Gelelim Roket’in 3. sayısının içeriklerine. Genel olarak öykülerdeki ilginç konular ve kurgular hoşuma gitti. Bu benim okuduğum eserlerde aradığım ‘olmazsa olmaz’ bir özellik. Bu bağlamda bence Roket genel olarak gayet başarılı, bilimkurgu edebiyatında yeri olacak bir proje. Bundan sonra da güzel içerikli sayılar çıkacağına eminim. Şimdi spoiler ‘bıçak sırtı’ üzerinde fazlaca açık vermeden öykü bazındaki izlenimlerimi sizinle paylaşmak istedim.
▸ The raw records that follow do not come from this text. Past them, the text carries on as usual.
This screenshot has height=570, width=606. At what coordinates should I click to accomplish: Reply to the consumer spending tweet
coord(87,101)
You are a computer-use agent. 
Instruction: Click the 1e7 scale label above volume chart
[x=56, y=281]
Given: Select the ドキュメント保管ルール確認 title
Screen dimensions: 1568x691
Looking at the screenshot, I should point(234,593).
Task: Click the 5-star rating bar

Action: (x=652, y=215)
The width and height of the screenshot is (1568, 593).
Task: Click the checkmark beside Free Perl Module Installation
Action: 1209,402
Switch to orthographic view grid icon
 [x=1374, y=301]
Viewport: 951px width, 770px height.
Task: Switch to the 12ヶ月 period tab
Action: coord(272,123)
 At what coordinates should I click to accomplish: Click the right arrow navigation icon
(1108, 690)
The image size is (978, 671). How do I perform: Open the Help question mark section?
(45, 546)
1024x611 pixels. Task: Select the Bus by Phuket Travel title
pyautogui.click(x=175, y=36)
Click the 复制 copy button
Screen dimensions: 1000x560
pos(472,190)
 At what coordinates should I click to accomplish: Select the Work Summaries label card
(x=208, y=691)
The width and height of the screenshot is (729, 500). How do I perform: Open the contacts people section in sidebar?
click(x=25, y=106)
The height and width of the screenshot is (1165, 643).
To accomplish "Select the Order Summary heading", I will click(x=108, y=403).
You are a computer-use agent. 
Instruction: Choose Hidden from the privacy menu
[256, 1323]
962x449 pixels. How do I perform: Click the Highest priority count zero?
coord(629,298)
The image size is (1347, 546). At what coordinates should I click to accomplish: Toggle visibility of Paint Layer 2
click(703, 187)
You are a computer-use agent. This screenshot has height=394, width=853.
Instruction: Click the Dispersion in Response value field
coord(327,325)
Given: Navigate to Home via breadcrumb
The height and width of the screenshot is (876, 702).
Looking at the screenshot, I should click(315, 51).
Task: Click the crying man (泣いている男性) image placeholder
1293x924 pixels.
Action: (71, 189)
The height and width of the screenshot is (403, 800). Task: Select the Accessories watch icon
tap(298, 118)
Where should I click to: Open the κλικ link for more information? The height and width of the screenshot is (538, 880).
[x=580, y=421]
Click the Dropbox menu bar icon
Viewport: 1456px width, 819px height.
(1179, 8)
Kendim de öykü yazan biri olarak okuduğum öyküleri sıradan bir bilimkurgu okurundan daha değişik bir gözle okuyorum. Bu bağlamda aşağıdaki izlenimlerimin ‘olumsuz’ eleştiri olarak algılanmasından endişe duyuyorum. Sonuçta ben bir eleştirmen değilim. Her yazdığımın yüzde yüz doğru olduğu iddiasında ise hiç değilim. Ancak dikkatimi çeken hususlara yazar arkadaşlarımın bakması faydalı olacaktır. Belki benim yanlış anladığım noktalar olabilir.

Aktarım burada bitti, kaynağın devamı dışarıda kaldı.